In this blog post, we will explore how to use Seaborn to visualize time series data. Time series data is a sequence of data points collected at regular time intervals. It is commonly encountered in various domains such as finance, economics, weather forecasting, and more.

Getting Started

Before we begin, make sure you have Seaborn installed. You can install it using pip:

pip install seaborn

Next, let’s import the necessary libraries:

import seaborn as sns
import pandas as pd
import matplotlib.pyplot as plt

Loading Time Series Data

To demonstrate time series visualization, let’s use the famous “Air Passengers” dataset. It records the number of international airline passengers for each month from 1949 to 1960.

# Load the Air Passengers dataset
df = pd.read_csv('air_passengers.csv', parse_dates=['Month'], index_col='Month')

Line Plot

One of the most common ways to visualize time series data is through a line plot. It shows how the variable (in our case, the number of airline passengers) changes over time.

# Line plot
sns.lineplot(data=df)
plt.ylabel('Number of Passengers')
plt.title('Air Passengers Over Time')
plt.show()

Line Plot

Area Plot

An area plot is similar to a line plot, but with the area under the line filled. It can be used to represent stacked quantitative data over time.

# Area plot
sns.lineplot(data=df, ci=None)
plt.fill_between(df.index, df['Passengers'], alpha=0.4)
plt.ylabel('Number of Passengers')
plt.title('Air Passengers Over Time')
plt.show()

Area Plot

Bar Plot

A bar plot can be used to compare categorical data over time. It shows the value of a variable for different categories at each time point.

# Bar plot
sns.barplot(data=df, x=df.index.year, y='Passengers', ci=None)
plt.xlabel('Year')
plt.ylabel('Number of Passengers')
plt.title('Air Passengers by Year')
plt.show()

Bar Plot

Heatmap

A heatmap is useful for visualizing the correlation between different variables over time. It uses color intensity to represent the strength of the relationship.

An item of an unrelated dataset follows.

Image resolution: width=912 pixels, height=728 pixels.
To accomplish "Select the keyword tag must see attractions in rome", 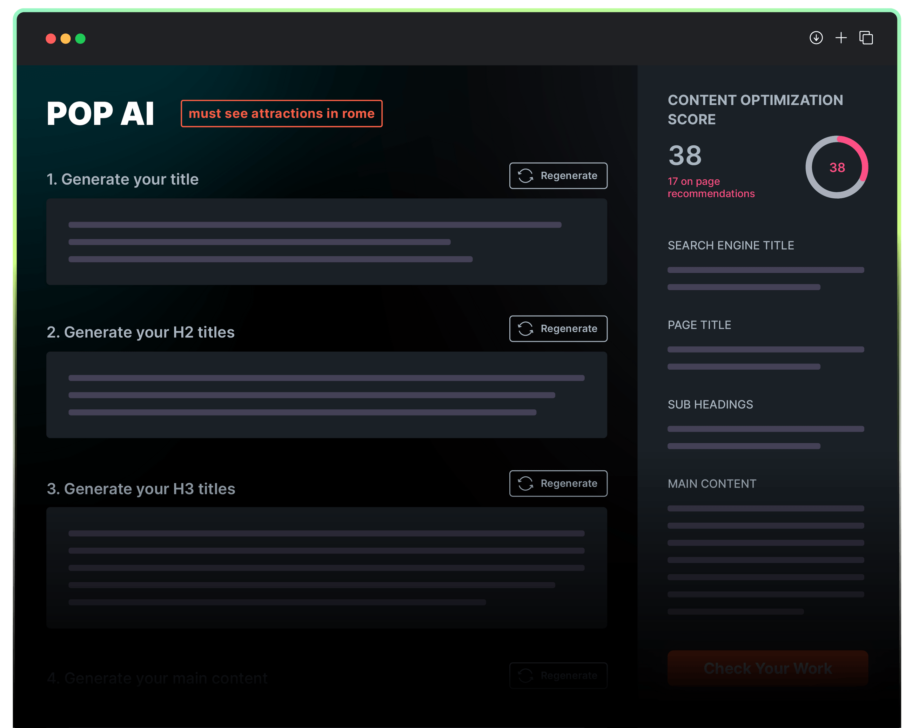I will (x=282, y=113).
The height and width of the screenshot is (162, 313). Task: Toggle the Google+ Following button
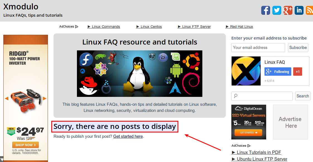pos(278,72)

# Compute correlation matrix
corr = df.corr()

# Heatmap
sns.heatmap(data=corr, annot=True, cmap='coolwarm')
plt.title('Correlation Heatmap')
plt.show()

Heatmap

Conclusion

Seaborn provides a wide range of options for visualizing time series data in Python. In this blog post, we explored some of the commonly used plots such as line plots, area plots, bar plots, and heatmaps. These visualizations can help uncover patterns, trends, and relationships in time series data, enabling us to gain valuable insights.

Remember to explore the Seaborn documentation for more advanced techniques and customizations. Happy plotting!